1 1/2 cup – quinoa
3 cup – veggie or chicken broth
1 14 oz – package firm tofu cut into cubes
3 tablespoons – olive oil
1 1/4 teaspoon – salt divided
1 cup – chopped fresh basil
3 tablespoons – fresh lemon juice
2 tablespoons – Dijon mustard
1 teaspoon – honey
2 teaspoons – grated lemon rind
1/4-1/2 teaspoon – black pepper
2 cloves – garlic, minced
1 10oz – package frozen green peas or shelled edamame
4 cups – chopped tomatoes
1/2 cup – sliced green onions
1/2 cup – chopped red pepper
1 15oz – can black beans or chickpeas, rinsed and drained
Optional: Instead of tofu you can stir in grilled chicken or salmon.
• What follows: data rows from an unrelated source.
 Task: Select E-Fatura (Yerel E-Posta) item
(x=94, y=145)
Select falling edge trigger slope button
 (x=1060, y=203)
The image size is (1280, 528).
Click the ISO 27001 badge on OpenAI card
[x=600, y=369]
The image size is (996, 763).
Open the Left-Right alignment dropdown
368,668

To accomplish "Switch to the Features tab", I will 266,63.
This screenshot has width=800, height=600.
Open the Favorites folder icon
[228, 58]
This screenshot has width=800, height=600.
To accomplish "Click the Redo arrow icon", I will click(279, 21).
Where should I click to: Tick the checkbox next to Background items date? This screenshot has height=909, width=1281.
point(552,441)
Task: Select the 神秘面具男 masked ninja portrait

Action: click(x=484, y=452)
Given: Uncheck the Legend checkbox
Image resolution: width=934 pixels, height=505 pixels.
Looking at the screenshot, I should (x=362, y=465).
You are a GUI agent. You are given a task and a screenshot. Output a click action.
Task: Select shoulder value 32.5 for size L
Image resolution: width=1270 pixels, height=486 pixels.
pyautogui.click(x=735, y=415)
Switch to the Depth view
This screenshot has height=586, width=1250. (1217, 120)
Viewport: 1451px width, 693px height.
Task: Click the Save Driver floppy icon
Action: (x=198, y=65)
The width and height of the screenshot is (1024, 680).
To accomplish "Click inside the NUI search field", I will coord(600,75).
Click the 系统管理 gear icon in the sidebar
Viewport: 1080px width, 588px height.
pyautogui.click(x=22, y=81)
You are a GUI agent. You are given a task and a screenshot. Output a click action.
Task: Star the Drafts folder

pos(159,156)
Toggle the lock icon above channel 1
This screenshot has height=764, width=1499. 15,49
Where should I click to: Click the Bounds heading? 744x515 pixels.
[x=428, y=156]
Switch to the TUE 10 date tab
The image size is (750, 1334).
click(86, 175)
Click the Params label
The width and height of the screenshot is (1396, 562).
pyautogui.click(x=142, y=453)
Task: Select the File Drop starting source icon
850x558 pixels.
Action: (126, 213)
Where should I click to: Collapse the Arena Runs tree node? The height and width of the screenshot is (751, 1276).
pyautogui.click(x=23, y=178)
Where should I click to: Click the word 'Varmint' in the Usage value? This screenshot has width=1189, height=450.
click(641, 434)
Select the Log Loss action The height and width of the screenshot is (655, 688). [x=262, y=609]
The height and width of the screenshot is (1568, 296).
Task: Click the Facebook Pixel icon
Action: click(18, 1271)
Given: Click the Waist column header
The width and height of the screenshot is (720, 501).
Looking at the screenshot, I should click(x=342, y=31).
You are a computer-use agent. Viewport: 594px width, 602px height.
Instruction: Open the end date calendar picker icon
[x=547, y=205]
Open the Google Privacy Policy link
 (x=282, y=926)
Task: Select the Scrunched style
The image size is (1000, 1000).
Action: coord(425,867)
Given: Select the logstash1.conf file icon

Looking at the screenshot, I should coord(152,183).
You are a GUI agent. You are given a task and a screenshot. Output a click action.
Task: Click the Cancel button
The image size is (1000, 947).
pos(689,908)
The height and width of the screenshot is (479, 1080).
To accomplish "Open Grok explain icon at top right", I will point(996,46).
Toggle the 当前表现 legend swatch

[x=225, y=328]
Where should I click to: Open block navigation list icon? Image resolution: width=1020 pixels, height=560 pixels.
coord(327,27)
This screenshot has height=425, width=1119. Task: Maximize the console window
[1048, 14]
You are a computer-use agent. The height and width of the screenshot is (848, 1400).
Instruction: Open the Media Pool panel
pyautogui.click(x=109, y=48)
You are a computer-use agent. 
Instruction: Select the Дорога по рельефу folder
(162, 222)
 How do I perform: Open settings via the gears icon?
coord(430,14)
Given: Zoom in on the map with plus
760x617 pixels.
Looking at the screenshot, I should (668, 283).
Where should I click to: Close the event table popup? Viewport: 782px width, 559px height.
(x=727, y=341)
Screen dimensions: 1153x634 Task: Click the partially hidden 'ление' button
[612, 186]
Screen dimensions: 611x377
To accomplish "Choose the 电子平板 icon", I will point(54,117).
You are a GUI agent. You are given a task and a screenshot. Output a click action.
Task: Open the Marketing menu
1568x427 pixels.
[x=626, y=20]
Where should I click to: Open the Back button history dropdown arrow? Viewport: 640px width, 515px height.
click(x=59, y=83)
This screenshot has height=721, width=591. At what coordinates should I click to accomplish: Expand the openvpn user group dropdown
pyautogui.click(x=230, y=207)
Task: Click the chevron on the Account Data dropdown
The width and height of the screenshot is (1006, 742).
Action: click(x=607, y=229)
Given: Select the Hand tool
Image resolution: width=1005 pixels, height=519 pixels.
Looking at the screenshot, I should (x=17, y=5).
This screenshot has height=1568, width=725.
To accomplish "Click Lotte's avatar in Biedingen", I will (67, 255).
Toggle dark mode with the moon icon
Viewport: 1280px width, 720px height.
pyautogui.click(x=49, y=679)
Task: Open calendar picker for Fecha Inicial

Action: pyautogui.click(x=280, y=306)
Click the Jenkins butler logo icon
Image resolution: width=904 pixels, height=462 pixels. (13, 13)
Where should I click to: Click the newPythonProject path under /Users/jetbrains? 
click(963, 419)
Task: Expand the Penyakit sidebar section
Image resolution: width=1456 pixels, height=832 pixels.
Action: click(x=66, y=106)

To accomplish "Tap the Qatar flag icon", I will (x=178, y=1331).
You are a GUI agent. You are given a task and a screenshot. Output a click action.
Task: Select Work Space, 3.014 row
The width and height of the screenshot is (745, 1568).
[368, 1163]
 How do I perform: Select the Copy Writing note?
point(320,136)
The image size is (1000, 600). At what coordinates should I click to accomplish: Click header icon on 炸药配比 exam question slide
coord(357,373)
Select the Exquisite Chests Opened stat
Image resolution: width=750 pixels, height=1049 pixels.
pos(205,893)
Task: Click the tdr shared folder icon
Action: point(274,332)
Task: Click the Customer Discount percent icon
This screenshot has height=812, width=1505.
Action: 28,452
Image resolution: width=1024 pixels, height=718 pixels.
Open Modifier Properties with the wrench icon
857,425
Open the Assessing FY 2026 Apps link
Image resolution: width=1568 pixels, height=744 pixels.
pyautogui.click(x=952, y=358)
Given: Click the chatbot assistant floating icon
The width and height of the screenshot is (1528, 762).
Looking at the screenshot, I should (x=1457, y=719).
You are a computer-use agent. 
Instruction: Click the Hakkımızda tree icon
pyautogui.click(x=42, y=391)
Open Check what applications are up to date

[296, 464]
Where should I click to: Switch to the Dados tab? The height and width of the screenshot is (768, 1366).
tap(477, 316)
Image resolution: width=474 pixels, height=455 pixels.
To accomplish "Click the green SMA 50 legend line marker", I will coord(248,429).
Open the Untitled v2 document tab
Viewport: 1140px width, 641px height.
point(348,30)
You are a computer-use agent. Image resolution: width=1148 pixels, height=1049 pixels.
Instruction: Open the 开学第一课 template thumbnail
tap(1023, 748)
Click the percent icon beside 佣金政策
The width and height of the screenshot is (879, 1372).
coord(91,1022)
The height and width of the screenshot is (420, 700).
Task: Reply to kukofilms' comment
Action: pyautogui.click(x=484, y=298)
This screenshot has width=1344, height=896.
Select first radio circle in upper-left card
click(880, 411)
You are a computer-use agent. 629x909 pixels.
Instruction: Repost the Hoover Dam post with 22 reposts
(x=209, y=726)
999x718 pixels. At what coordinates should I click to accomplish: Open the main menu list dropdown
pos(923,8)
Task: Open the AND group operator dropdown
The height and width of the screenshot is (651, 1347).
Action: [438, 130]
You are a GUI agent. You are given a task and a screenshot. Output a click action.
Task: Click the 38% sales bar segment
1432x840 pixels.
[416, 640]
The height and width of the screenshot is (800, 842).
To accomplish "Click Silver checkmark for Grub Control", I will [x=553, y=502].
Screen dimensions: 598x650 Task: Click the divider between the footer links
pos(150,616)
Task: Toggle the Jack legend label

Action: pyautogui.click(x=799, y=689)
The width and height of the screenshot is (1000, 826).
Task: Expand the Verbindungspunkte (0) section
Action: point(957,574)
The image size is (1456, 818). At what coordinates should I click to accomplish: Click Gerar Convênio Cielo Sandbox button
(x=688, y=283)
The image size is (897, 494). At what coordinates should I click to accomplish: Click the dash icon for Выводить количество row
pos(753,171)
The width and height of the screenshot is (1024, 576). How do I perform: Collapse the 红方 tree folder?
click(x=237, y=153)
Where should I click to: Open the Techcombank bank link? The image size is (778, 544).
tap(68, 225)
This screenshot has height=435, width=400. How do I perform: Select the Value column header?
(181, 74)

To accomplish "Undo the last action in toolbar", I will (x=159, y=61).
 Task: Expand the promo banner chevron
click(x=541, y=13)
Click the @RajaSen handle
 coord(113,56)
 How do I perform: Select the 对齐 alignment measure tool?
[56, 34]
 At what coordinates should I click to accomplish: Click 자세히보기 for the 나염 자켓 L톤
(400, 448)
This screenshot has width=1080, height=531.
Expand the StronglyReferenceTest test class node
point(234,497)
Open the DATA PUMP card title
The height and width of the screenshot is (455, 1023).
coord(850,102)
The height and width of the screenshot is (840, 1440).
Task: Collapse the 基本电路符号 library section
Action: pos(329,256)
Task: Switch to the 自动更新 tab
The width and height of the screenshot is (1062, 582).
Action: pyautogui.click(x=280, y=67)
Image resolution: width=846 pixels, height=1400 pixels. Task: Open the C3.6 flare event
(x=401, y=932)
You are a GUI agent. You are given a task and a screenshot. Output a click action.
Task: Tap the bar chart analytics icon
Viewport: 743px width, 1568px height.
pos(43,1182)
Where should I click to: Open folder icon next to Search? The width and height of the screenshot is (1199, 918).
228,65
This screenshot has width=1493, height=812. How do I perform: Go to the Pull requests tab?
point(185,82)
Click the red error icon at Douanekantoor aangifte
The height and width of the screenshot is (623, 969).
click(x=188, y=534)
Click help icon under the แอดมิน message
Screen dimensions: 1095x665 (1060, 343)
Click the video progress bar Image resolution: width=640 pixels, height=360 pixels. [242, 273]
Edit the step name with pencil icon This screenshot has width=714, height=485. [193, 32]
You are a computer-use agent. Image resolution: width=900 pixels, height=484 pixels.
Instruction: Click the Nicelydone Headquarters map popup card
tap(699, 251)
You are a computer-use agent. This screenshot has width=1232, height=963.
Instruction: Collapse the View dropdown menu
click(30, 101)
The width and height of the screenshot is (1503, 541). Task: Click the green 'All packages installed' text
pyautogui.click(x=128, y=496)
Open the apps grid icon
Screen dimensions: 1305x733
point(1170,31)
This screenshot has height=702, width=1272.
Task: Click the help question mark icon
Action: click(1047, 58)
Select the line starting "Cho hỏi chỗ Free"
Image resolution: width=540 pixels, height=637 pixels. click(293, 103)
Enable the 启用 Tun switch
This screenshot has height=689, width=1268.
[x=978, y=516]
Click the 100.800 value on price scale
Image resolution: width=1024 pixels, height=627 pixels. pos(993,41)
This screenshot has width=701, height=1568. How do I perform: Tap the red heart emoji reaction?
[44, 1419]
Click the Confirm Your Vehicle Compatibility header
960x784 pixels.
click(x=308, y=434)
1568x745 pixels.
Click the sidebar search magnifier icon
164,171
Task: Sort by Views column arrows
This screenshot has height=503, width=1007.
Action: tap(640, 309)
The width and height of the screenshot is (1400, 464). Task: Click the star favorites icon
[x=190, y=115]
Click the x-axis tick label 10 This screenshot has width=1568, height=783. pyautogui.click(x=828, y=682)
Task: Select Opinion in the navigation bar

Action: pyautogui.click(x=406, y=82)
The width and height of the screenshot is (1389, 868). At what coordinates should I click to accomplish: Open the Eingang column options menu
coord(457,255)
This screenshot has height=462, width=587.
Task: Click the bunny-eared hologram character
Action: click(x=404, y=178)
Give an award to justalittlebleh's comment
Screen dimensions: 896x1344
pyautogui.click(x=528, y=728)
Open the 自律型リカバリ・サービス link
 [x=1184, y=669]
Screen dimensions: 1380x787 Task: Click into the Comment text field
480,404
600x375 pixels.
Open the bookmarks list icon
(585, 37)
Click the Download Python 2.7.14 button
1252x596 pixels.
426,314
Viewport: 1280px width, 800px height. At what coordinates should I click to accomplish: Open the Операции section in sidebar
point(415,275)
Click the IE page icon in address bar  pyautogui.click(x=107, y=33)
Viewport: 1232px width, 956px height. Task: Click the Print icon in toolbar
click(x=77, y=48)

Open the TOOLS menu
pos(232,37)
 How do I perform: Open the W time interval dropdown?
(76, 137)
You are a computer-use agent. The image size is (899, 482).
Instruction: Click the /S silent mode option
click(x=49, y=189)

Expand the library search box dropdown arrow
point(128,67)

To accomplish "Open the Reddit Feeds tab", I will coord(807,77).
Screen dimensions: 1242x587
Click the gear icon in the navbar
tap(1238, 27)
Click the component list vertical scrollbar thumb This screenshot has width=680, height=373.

1. Combine quinoa and broth in a saucepan over medium-high heat. Bring to a boil. Cover, reduce heat and simmer for 15 minutes until broth is absorbed. Remove from heat.
2. Before cutting tofu into cubes place between paper towel and press on tofu to remove extra water. Cut into cubes and press again between layers of paper towels. Heat 1 tablespoon olive oil in skillet on medium-high heat. Add tofu. add 1/4 teaspoon salt. Saute tofu 7-10 minutes, until golden. Remove from heat.
3. In a separate bowl whisk together dressing ingredients. Combine 2 tablespoons olive oil, 1 teaspoon salt, basil and lemon juice, Dijon mustard, honey, lemon rind, black pepper and garlic. Whisk until ingredients are well blended. Pour quinoa into large bowl and add dressing. Cook peas or shelled edamame and add to quinoa. Stir in tofu, tomatoes, green onions, red pepper and black beans. Stir. Take it for lunch, store leftovers in an airtight container in the refrigerator.